START GIVEN PASSAGE
So the sleep deprivation definitely wears on you. I love how you were able to escape up by yourself for a while and I think honestly, I was afraid to be by myself. I crave connection with people and essentially medicated in a relationship.
And then the other thing I did was I went back to old comfortable things, and for me work was something I always threw myself into, especially during the most despairing times in my life. I know a lot of men are like this. So you put on that stoic mask, you go back to work.
But what are you not dealing with? You’re not dealing with the reality of, “Hey, your world is just turned upside down”. And you probably haven’t let out the screens that you need to let out. You haven’t let out right here, the hurt, that you need to let out. Right.
So I think it’s so good that you were able to get some of that time to be by yourself and also that you went to “school”. That’s the other thing that I think folks should make sure they’re paying attention to in this journey, taking grieving books to find out “What is this? , What am I going through?, How can I get through it better by learning from other people?”.
And also not being afraid to go to a therapist as well, which I know some men in particular tend to be reluctant to do, right? We weren’t taught to ask for help. We were taught to get up, brush it off, you know, don’t don’t cry in front of anyone. Be stoic. So the thought of going to a therapist and letting out your true feelings and other things, I think this is something that I see a lot of widowers struggle with, as well.
…And so we have to learn how to ask people for support, to ask them to love us.
Yeah, definitely. And not being afraid to receive that hug because a lot of times we will push it away, will push the help away, will push the affection away, and we need it, especially during these times.
END GIVEN PASSAGE
START RECORDED DATA
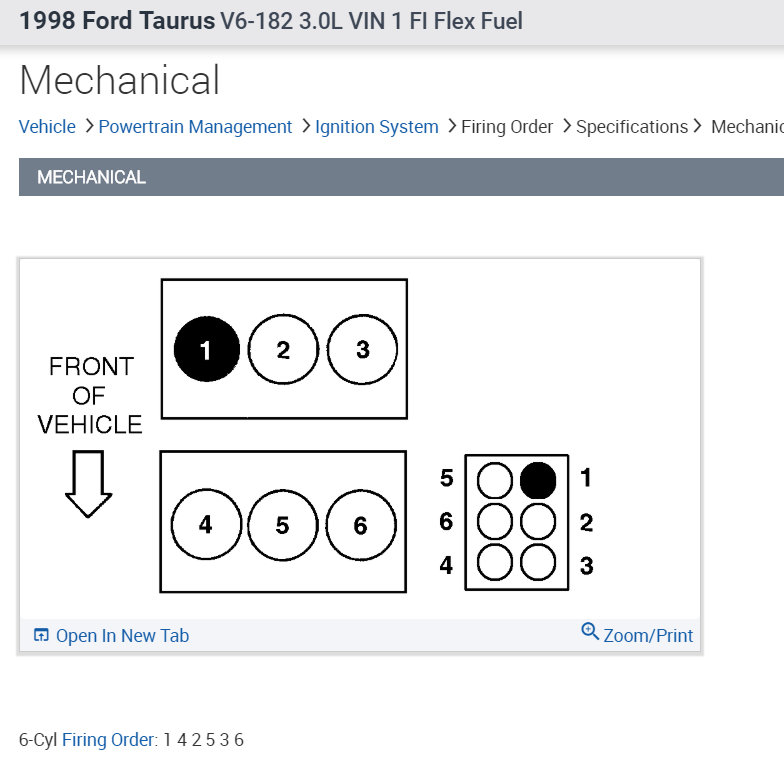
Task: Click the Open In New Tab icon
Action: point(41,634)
END RECORDED DATA
START RECORDED DATA
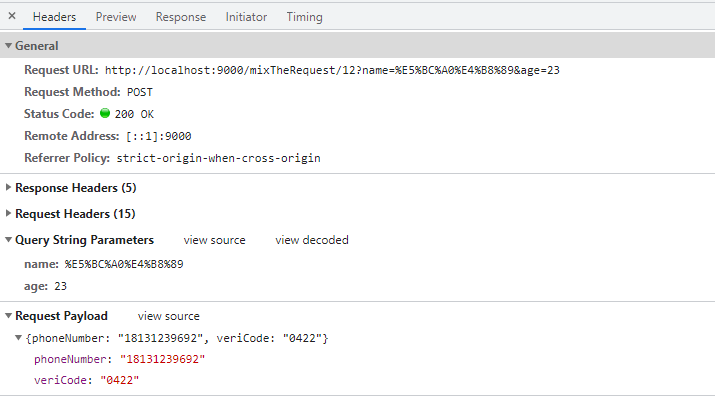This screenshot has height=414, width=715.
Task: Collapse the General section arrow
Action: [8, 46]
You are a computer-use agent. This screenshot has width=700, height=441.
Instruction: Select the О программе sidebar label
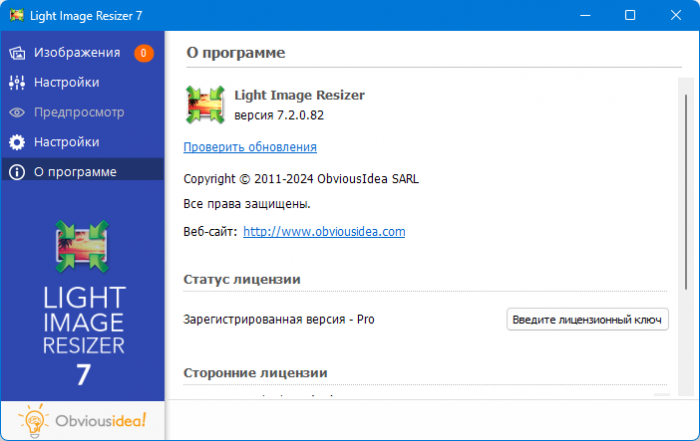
END RECORDED DATA
== INSTRUCTIONS ==
1 – Answer these questions about the conversation on grief:
(a) What did the speaker go back to, giving work as the example?
(b) What does the conversation say men were not taught to do?
(c) Besides the hug, what two things does the last paragraph say people push away?
2 – Continue the conversation on grief, beginning after its last line.
The listing comes from a separate source and has no connection to the conversation on grief.

== ANSWERS GIVEN ==
1 –
(a) Old comfortable things.
(b) Ask for help.
(c) The help and the affection.

2 –
And then they wonder why after seeing the therapist, they’re just getting prescribed the antidepressant and maybe not moving to healing. They’re not getting the EMDR for the trauma and some of the other things that a grief specialist would recommend.
The generic advice that you hear everywhere is true. Don’t make any major decisions that first year, because there’s a good chance they’ll be wrong or regrettable.So if at all possible, just tell everybody “Listen, no major decisions for the first year, then I’ll hear you out”. or “I will think it through and I will make that decision after I’ve gotten through this thing”.
A lot of times. if we don’t have the mental tools or mental framework to put some of the things in perspective, I was dealing Fred with a lot of “Less Than” issues that had gone back to my Dad in my childhood and teenage years, and I needed to work on those because those were manifesting themselves post the loss of my wife, where I felt Less Than, “Hey, I wasn’t able to help save her… I was I was a loser. Right? Right?”. And so it brought up all of those old feelings. And so we did have to go back to address some of those issues because those were the ways of grief and how it was manifesting in me, which was this kind of defeatist attitude, like, oh, I had just lost lost the biggest battle of my life,
And I talk about that a bit from the other angle, which is to learn to forgive yourself. Absolutely. A lot of this is about learning to forgive ourselves. Because sometimes during our wife’s illness, we will feel looking back that we failed, that we did not get her to the best doctors, we didn’t get her to the treatment fast enough, we didn’t recognize when she was becoming ill, all of these things.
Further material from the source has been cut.